Bavadharini KS Chennai | Updated on August 30, 2020

(clockwise from top right) Renu Narayan, Regional head - Karnataka, ICICI Prudential AMC; Piyush Gupta, Director - Fund Research, CRISIL, and Radhika Merwin, Associate Editor, BusinessLine, at the webinar on Saturday

With falling bank deposit rates, savers are hit hard and are looking at alternative avenues for earning regular returns. Among fixed income options, debt mutual funds, though prone to market risks, have the potential to generate higher returns. But the complex terms and jargons used in debt funds — ‘duration’, ‘credit call’ or ‘accrual strategy’ — often put off retail investors.

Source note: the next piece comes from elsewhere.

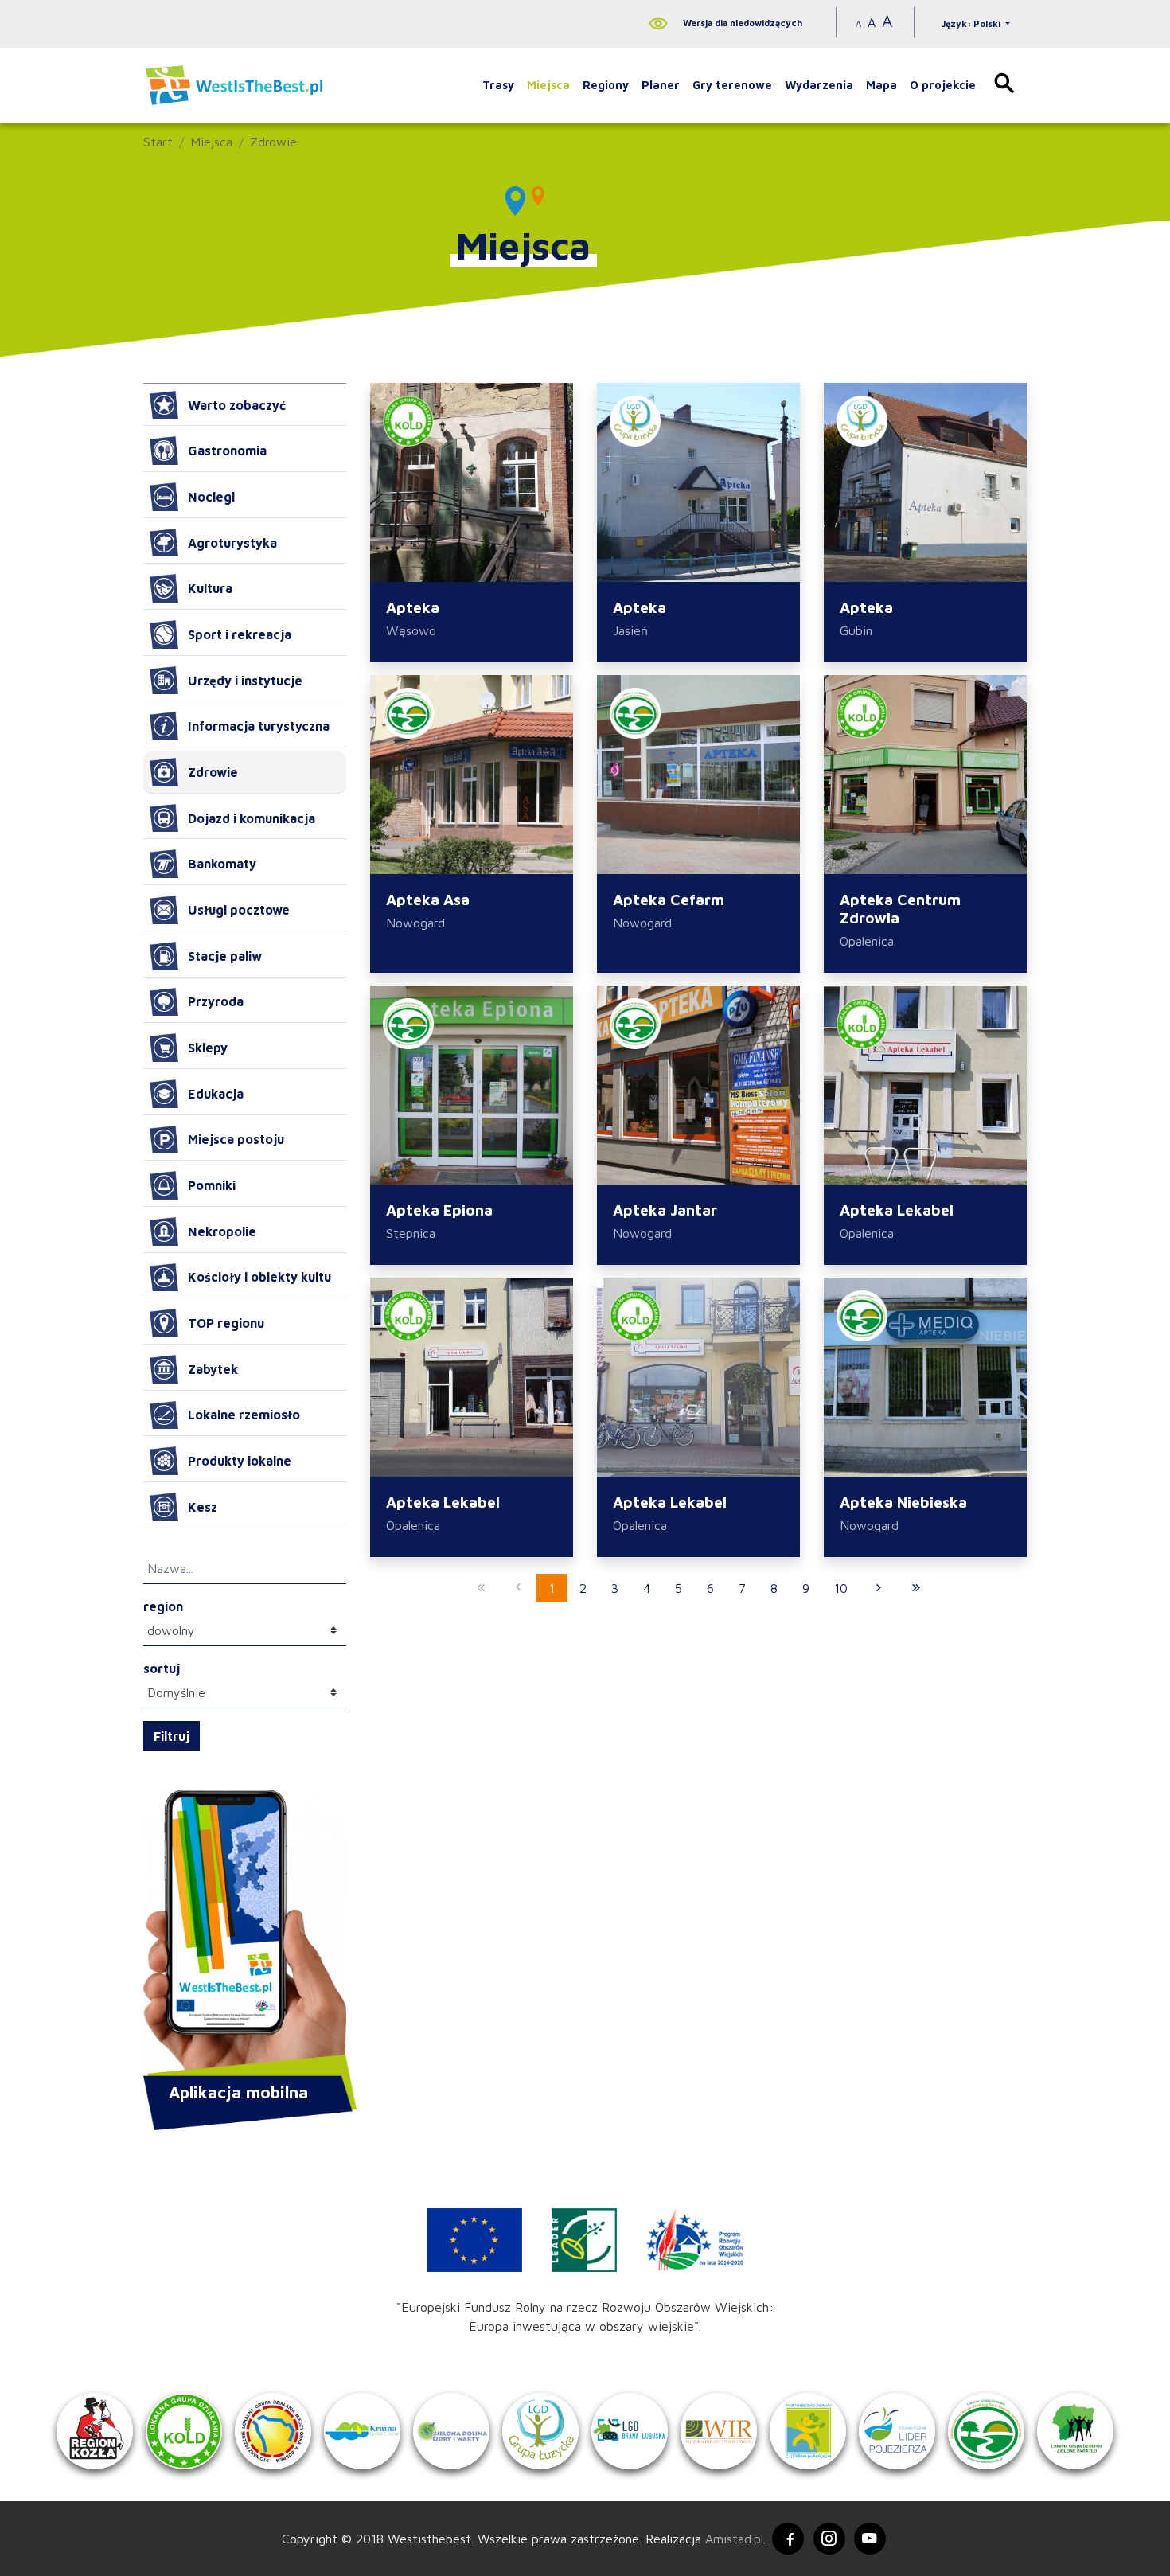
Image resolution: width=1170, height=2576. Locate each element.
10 (841, 1588)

‘Managing your debt mutual fund investments’, a webinar held as part of SMART Investor series organised on Saturday by ICICI Prudential Mutual Fund and BusinessLine— sought to unravel the enigma behind debt mutual funds and decode key terms used while investing in these fund.

Debt MF advantage

Renu Narayan, Regional head - Karnataka, ICICI Prudential AMC, set the stage by highlighting the importance of fixed income investments in one’s portfolio and the advantages of debt mutual funds over traditional investment avenues— tax efficiency, higher liquidity and returns, better transparency and flexibility to invest across various time horizons.

Piyush Gupta, Director - Fund Research, CRISIL, explained the various categories of debt funds, what factors drive the NAVs of debt funds and the risks investors must take note of while investing in these funds.

The discussion was moderated by Radhika Merwin, Associate Editor, BusinessLine.

Stability, diversity

Gupta emphasised that debt mutual funds provide diversification and stability to overall portfolio apart from superior risk adjusted returns compared to a single asset class.

Debt mutual funds invest in fixed income securities such as bonds, government securities, and treasury bills, and are able to generate attractive returns. But unlike bank deposits the NAV of debt funds move up and down depending on interest rate movements and credit risk. Gupta said “There are two sources of returns for debt mutual funds - one is interest income which is accrued from the fixed income securities and second is capital appreciation which essentially adds to the volatility of NAV”.

So, if the interest rates move up, bond prices fall and vice versa. On the other hand, credit risk arises when a debt fund invests in low-credit-quality debt securities which may default on repayment. Gupta says “If you are not willing to take credit risk then some of the categories like Corporate bond funds and Banking and PSU Debt funds, can be considered. But the key is to monitor the underlying portfolio and reposition your portfolio accordingly”.

Renu Narayan elaborated on how investors can identify good risk management practice in debt funds to ensure a good investment experience. “There are four dimensions to risk management – liquidity, concentration, credit and duration management,” she explained.

Renu also emphasised that debt funds are suitable for all investors. She said “For a retired person, who will want to preserve wealth, short duration fund would be more suited. If there is requirement of regular cash flows from these investments, then one can opt for dividend option or systematic withdrawal plan”.